Heart attacks are becoming more common in younger people, especially women
Heart attacks are increasingly occurring in younger people, especially women, according to a study presented at the 2018 American Heart Association’s Scientific Sessions meeting.
Past research has shown heart attack rates in the U.S. have declined in recent decades among 35- to 74-year-olds. But in a more recent study, researchers wanted to look specifically at how many younger people were having heart attacks. They included data from a multi-state study of more than 28,000 people hospitalized for heart attacks from 1995 to 2014. The results showed 30 percent of those patients were young, age 35 to 54.
More important, they found the people having heart attacks were increasingly young, from 27% at the start of the study to 32% at the end. Among women having heart attacks, the increase in young patients went from 21-31%, a bigger jump than in young men. Researchers also found that young women had a lower probability than men of getting lipid-lowering therapy, including antiplatelet drugs, beta blockers, coronary angiography and coronary revascularization.
“Traditionally, coronary artery disease is seen as a man’s disease, so women who come to the emergency department with chest pain might not be seen as high-risk,” said Dr. Sameer Arora, the study’s lead author and a cardiology fellow at the University of North Carolina School of Medicine. “Also, the presentation of heart attack is different in men and women.

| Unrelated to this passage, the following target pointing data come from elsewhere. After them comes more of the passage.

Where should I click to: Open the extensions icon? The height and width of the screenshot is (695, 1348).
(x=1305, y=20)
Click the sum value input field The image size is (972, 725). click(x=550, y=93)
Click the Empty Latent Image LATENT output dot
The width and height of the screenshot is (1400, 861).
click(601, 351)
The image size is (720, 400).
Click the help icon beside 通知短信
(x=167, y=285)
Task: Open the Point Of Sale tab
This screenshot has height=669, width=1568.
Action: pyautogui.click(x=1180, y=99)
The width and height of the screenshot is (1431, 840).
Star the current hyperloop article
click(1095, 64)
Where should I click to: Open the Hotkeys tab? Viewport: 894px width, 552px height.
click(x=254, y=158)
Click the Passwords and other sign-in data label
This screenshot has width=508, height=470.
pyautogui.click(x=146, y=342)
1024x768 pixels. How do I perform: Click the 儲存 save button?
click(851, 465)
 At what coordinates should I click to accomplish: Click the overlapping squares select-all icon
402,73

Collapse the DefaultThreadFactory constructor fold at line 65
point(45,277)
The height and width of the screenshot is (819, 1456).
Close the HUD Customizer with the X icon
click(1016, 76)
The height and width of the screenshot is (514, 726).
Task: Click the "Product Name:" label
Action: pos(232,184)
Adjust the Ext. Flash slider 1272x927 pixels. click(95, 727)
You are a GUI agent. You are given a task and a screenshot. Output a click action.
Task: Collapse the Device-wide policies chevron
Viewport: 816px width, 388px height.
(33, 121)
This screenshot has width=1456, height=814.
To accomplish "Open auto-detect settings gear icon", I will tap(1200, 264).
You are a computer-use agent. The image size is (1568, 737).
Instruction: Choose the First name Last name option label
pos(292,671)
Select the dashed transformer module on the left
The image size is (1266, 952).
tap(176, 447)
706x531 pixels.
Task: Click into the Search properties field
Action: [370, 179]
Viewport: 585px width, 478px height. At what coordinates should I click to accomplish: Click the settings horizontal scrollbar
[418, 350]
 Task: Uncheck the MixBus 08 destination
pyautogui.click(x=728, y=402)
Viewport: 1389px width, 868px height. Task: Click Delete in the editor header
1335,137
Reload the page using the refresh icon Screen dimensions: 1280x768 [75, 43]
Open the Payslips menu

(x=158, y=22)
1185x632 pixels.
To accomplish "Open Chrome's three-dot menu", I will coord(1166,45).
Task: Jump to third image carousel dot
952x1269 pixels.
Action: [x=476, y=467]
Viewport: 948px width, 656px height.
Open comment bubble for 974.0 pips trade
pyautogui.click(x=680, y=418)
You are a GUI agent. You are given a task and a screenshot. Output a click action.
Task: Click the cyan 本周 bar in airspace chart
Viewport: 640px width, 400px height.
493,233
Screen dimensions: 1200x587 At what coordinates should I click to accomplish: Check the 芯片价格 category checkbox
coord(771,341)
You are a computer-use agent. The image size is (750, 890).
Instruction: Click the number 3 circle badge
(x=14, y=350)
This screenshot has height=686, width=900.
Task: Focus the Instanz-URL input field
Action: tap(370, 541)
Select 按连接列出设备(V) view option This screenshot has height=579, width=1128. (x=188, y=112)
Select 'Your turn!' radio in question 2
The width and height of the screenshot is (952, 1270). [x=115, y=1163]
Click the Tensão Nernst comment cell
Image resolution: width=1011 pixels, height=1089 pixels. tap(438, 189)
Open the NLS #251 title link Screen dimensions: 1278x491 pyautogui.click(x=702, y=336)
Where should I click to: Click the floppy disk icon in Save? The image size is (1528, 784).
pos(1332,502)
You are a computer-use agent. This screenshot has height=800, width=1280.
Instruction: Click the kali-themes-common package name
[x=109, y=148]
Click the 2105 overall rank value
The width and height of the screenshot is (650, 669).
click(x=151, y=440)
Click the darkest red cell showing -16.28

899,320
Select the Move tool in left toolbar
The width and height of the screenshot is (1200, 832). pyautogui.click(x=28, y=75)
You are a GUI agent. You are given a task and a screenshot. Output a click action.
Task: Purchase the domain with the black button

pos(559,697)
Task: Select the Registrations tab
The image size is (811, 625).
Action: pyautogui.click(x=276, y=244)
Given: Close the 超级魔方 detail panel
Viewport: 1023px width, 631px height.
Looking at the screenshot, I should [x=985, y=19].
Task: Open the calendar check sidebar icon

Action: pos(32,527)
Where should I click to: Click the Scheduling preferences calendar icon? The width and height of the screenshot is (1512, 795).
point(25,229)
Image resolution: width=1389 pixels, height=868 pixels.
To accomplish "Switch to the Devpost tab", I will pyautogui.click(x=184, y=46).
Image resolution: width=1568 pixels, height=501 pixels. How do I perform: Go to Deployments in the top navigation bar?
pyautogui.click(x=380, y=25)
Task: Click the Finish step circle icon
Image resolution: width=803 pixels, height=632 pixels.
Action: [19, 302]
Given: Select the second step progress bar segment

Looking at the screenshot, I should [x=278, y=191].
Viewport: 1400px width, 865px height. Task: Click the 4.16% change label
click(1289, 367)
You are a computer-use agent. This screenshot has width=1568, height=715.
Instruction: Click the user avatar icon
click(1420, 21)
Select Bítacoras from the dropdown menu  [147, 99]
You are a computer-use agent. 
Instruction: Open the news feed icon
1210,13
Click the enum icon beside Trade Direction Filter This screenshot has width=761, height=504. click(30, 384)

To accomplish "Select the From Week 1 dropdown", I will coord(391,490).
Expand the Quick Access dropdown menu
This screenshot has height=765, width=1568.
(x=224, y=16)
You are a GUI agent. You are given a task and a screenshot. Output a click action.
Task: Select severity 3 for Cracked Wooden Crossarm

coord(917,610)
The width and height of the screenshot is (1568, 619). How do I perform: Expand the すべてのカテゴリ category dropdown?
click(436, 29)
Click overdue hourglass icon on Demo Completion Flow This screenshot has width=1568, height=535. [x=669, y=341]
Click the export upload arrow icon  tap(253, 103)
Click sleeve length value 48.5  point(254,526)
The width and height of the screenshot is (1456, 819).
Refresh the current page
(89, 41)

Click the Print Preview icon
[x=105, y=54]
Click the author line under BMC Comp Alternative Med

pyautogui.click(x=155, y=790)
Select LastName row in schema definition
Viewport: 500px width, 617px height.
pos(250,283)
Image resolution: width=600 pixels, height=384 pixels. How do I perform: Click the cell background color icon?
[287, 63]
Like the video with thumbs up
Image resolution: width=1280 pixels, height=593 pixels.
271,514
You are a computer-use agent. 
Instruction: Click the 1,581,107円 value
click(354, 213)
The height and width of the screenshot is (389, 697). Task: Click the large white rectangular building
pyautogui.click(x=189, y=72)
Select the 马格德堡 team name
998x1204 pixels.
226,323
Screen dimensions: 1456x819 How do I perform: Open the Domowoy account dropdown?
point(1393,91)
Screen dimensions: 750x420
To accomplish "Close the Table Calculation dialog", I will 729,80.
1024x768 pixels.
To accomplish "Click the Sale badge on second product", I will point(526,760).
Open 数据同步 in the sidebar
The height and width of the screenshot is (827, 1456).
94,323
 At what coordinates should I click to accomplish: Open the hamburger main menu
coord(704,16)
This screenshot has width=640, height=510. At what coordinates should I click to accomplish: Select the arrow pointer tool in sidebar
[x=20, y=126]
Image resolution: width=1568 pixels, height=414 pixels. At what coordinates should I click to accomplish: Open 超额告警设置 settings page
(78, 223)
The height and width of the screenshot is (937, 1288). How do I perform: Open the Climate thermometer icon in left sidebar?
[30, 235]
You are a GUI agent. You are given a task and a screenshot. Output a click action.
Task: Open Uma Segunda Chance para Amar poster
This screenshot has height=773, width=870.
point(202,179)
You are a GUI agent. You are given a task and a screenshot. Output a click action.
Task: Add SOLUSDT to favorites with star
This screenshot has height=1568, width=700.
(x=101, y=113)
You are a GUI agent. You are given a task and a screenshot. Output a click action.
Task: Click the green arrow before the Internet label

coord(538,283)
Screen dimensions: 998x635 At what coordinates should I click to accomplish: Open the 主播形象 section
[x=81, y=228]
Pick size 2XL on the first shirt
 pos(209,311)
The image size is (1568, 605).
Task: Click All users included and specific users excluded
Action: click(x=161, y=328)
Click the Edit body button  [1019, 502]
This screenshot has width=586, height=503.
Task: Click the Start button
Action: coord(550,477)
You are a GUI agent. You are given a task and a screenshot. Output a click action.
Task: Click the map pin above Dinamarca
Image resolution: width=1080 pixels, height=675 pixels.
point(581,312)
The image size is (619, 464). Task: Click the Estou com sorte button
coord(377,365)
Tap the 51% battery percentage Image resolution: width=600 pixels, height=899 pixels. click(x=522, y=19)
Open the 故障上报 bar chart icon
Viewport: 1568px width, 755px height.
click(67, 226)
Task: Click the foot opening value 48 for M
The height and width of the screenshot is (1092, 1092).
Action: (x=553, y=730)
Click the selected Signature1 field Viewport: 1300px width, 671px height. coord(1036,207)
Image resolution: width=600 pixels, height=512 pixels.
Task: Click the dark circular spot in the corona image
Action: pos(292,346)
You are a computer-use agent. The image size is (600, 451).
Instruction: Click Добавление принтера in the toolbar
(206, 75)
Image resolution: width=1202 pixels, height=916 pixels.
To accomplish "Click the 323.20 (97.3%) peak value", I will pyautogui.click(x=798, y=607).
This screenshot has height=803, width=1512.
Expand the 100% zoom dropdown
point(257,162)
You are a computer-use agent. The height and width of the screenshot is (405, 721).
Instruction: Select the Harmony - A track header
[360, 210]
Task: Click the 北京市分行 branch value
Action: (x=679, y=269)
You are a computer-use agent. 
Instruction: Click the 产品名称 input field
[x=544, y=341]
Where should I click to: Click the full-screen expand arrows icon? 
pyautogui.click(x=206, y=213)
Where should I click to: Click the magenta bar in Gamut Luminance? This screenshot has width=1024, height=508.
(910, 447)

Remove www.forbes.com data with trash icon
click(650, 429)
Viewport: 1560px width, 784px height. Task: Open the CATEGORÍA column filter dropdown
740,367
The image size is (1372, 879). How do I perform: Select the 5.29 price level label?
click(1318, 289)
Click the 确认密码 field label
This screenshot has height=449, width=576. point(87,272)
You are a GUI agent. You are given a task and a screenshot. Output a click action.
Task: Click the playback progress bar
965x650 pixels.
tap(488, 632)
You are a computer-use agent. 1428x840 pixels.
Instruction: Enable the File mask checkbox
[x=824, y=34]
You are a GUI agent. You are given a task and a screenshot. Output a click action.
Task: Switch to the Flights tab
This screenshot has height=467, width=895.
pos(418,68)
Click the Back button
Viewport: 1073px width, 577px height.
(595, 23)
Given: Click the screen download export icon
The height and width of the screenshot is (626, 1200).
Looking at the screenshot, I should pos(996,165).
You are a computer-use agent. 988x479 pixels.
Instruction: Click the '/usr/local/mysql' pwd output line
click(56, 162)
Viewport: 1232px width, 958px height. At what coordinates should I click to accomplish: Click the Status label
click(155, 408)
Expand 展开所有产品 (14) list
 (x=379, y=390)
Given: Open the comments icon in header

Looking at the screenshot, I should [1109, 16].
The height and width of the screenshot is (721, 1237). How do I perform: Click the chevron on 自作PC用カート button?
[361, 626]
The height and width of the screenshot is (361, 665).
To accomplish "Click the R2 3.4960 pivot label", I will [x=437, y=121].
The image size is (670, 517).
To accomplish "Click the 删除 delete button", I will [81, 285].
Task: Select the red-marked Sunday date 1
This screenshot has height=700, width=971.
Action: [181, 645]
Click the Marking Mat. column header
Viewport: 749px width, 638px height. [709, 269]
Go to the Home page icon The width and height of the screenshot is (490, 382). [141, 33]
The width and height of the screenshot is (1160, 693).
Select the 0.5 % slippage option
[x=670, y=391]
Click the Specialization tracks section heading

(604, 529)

Women are more likely to present with atypical symptoms compared to men, and their heart attack is more likely to be missed.”
People with diabetes need to monitor cholesterol
For people with diabetes, blood sugar isn’t the only important measurement. The most recent cholesterol guidelines, issued in November 2018, suggest the more than 110 million U.S. adults with diabetes or prediabetes also should manage their cholesterol. The guidelines suggest doctors consider prescribing cholesterol-lowering drugs (statins) to people with diabetes who are age 40 to 75. The guidelines also give other recommendations for people with diabetes based on age and other risk factors.
The reality has been scientifically clear for a while, but many people are not aware of the connection: Middle-age adults with diabetes are usually considered at moderate to high risk for cardiovascular disease.
More than 30 million people in the United States have diabetes, although one in four doesn’t know it, according to Centers for Disease Control and Prevention. Another 80 million have prediabetes, a serious health condition where blood sugar levels are higher than normal, but not high enough yet to be diagnosed as Type 2 diabetes. Over the past 20 years, the number of adults diagnosed with diabetes has more than tripled as the population has aged and become more overweight or obese.
There are well-established risk factors for heart disease, such as smoking, high blood pressure and high blood sugar. There also are what the new cholesterol guidelines call “risk-enhancing factors” such as family history, chronic kidney disease and metabolic syndrome. Metabolic syndrome is a cluster of at least three diagnosed conditions, including high blood pressure, high blood sugar, excess body fat around the waist and abnormal cholesterol levels.